↓↓↓
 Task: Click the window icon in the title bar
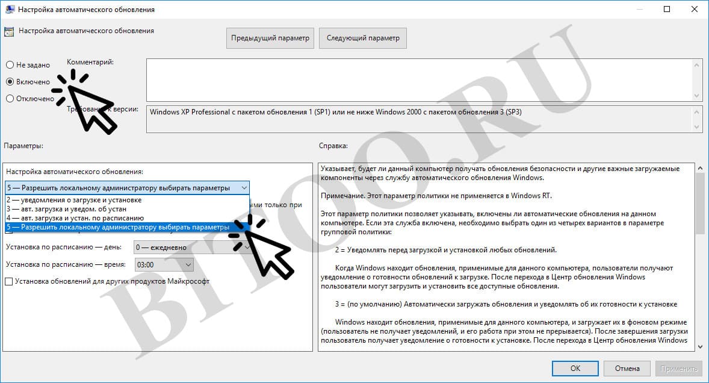point(10,10)
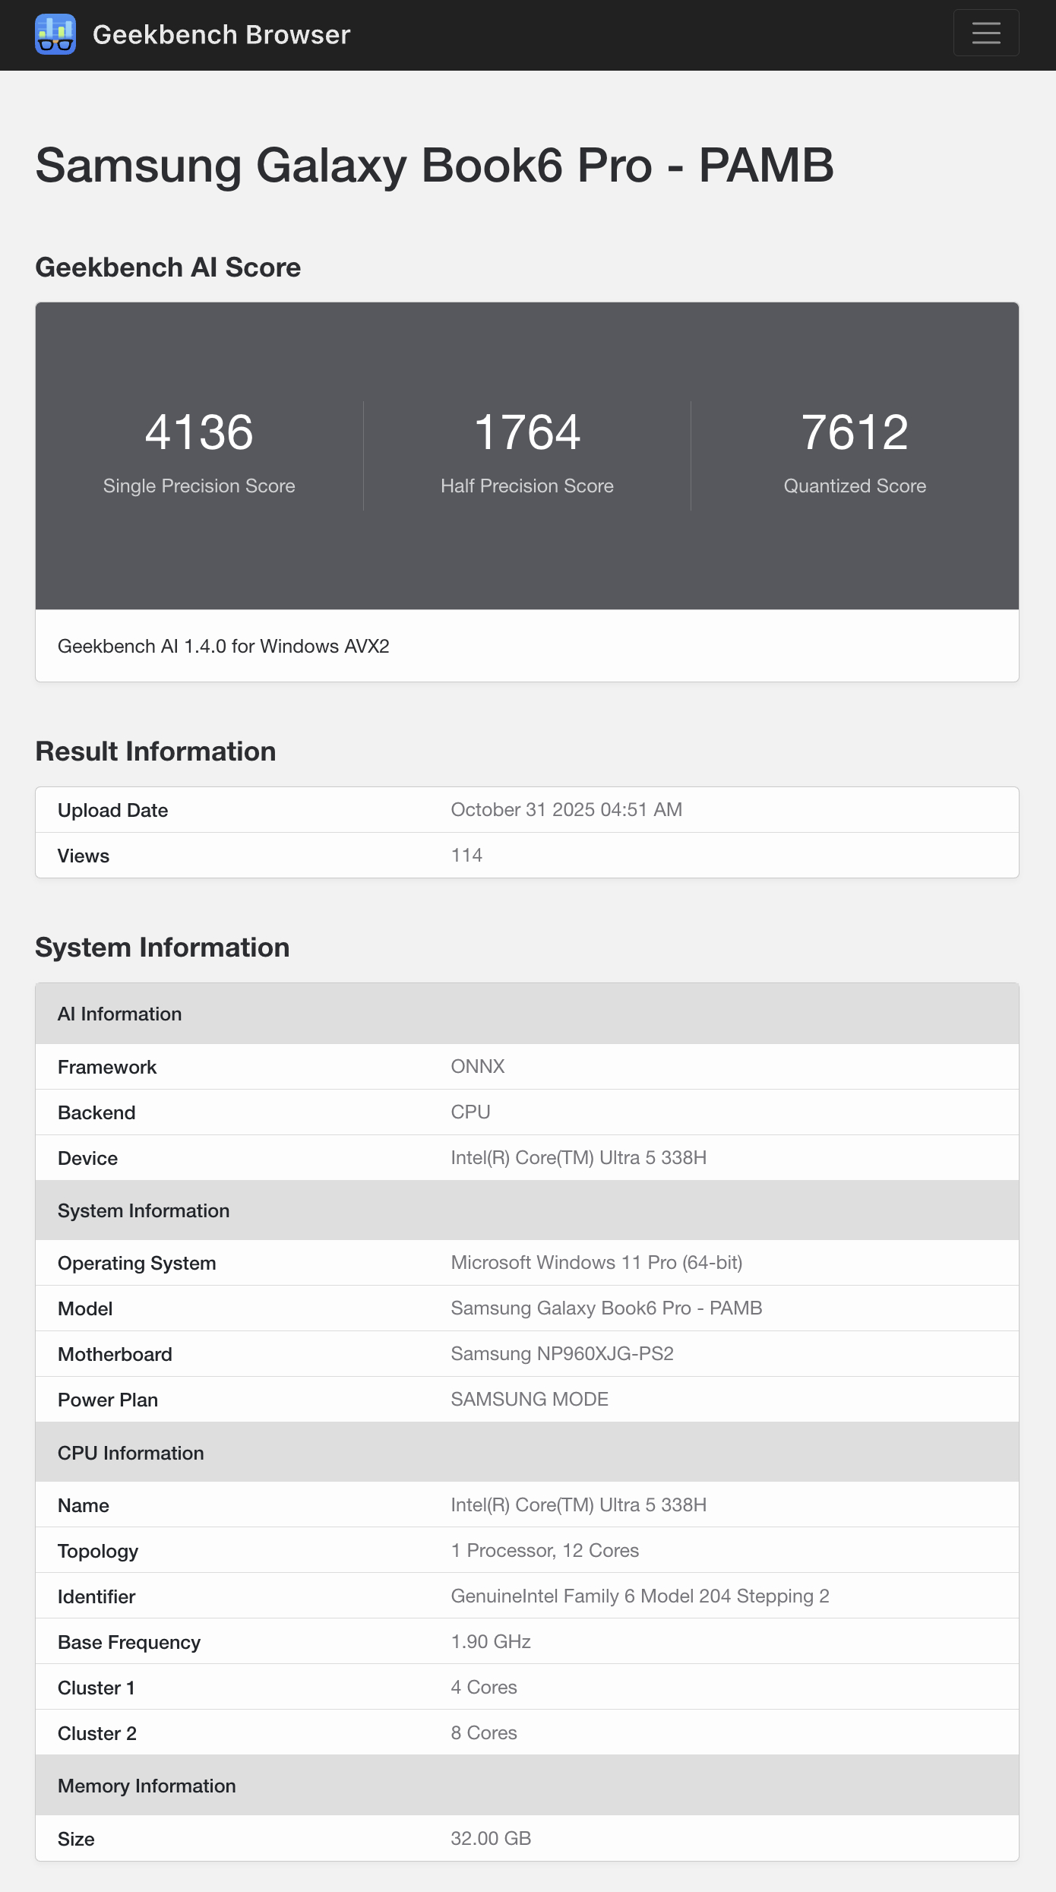Click the 32.00 GB memory size value

[x=491, y=1839]
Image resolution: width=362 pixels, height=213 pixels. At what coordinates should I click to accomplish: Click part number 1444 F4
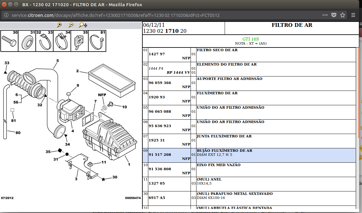(156, 68)
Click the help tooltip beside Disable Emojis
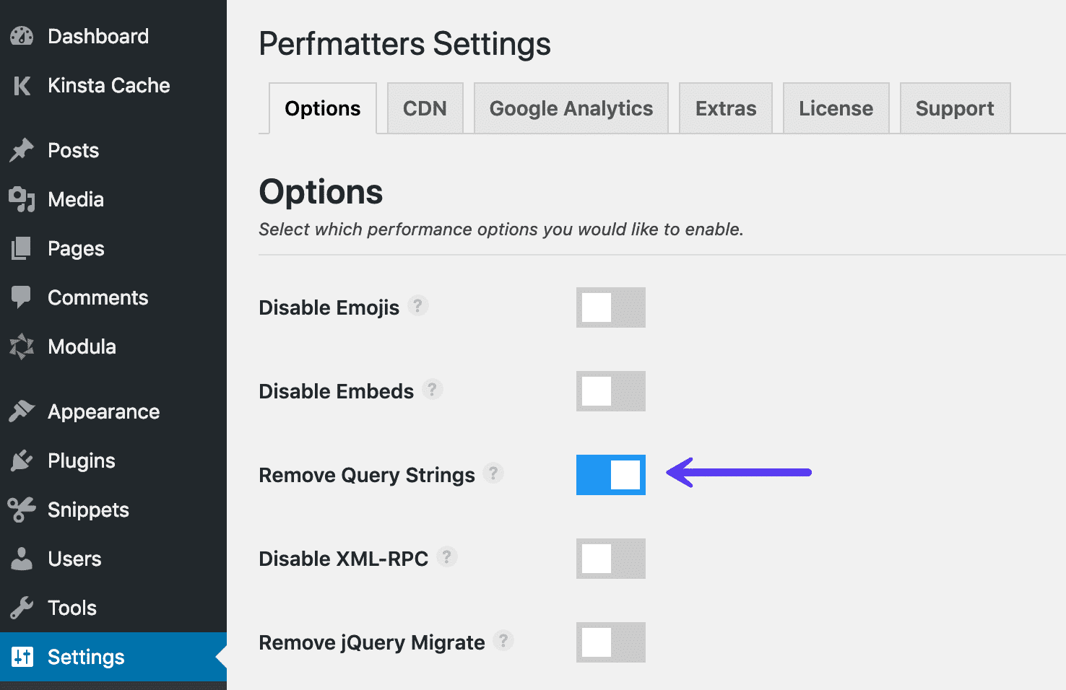Image resolution: width=1066 pixels, height=690 pixels. pyautogui.click(x=417, y=305)
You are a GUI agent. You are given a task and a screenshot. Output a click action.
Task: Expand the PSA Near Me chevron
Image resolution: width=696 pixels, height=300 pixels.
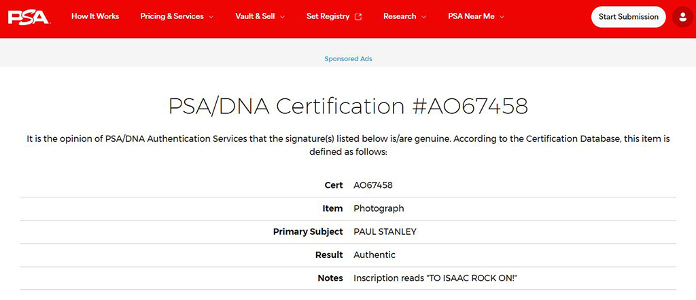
↑↑↑
> Problem requirements
Please transcribe each line above exactly, but leave the images out.

> Completed task
 Task: Click the window icon in the title bar
point(10,10)
Click the 32.00 GB memory size value

[x=491, y=1839]
Image resolution: width=362 pixels, height=213 pixels. At what coordinates should I click to accomplish: Click part number 1444 F4
(156, 68)
Click the help tooltip beside Disable Emojis
Image resolution: width=1066 pixels, height=690 pixels. pyautogui.click(x=417, y=305)
You are a GUI agent. You are given a task and a screenshot. Output a click action.
Task: Expand the PSA Near Me chevron
Image resolution: width=696 pixels, height=300 pixels.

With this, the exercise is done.